## PROBLEM STATEMENT:
In the account of Yarkand below, how long does the Civil Governor's journey to Peking take?

## EXCERPT PROVIDED:
In the city there are five caravan-serays; I mention their names, as they shew from what parts of the world merchants come to that place: Seray Kashgar, Seray Antijan, Seray Khotan, Seray Badaghjan, Seray Cashmeer; which may be read, Seray for the merchants of Kashgar, of Antijan, &c. Moreover I learned the names of the principal Mullahs in the city of Yarkand: Altoom Muhullah, Khandak Muhullah, Goorbagh Muhullah, Ashor Bekekol Muhullah, Neas Khojeh Kol Muhullah, Khader Gerlek Muhullah, Timoroo Khojeh Khol Muhullah, &c.
The people of Yarkand call themselves Tartar, a name not known at Bokhara. Fifteen years ago, one Akhoond Lok Suleiman, an Armenian, came to Yarkand. It is certain, that there are no Jews there. It is inhabited by Oosbeks, who have, for the last 70 years, been under the government of China. Formerly the place belonged to the government of Bokhara; the Chinese took it after a bloody war of twelve years' duration. The people of Yarkand say, that the King of Bokhara gave it up, moved by compassion, seeing that he had killed millions of Chinese.
There are now at Yarkand two Governors, a Mussulman and a
Chinese. The first is the civil, and the second the military Governor, and their title is Wank. The name of the present Mussulman Governor is Wank Abd Arrahman Beyk Lik; that of the Chinese, Wank Amban. Every three years the Civil Governor is obliged to appear at Peking. The journey is made in six months, and he is conducted from station to station, without being allowed to walk about, or leave his lodgings. So jealous are these people! The post goes in 40 days. The Russian caravans are not allowed to come to Yarkand, but to the neighbouring city of Eele, whence the natives bring on the merchandise. Five years ago, Jehangeer Khoja, a Mussulman Syud, and a descendant of the former Kings of Chinese Tartary, assembled his Moreeds (disciples), and persuaded them to proclaim him King of Yarkand. They went armed to the mosque, and put to death a Chinese soldier; and a Commissary, sent by the Emperor to inquire into the cause of this deed, shared the same fate. This was the signal for a general rebellion. The King of Antij an sent 12000 men to the assistance of Jehangeer Khoja, who put down the Chinese authority, exiled the Chinese merchants, and slaughtered the imperial troops without number; but at last he was taken prisoner, and sent to Peking. On account of his royal blood, he was detained there without being ill treated; but his followers, who had fled to Lassa, were carried back to Yarkand, and put to death.
TALES ABOUT CASHMEER.
But to return to the description of Cashmeer. There are two historical accounts of this country, one written according to the traditions of the Hindoos, and the second according to the Mohammedan legends; but the one is as fabulous as the other.

## INFORMATION SHOWN:
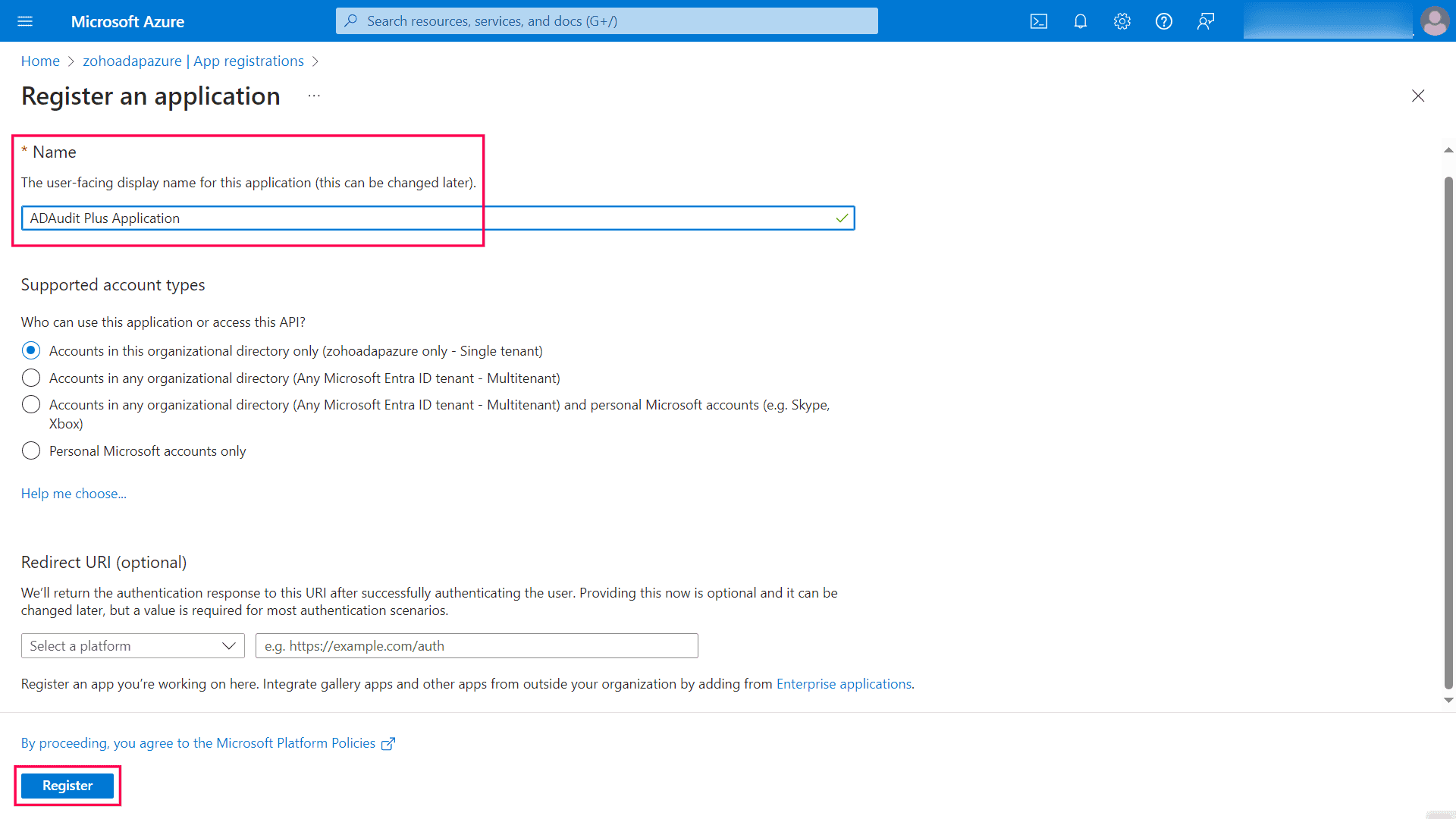This screenshot has height=819, width=1456.
Task: Click the Help question mark icon
Action: [x=1163, y=20]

## SOLUTION TO THIS TASK:
Six months.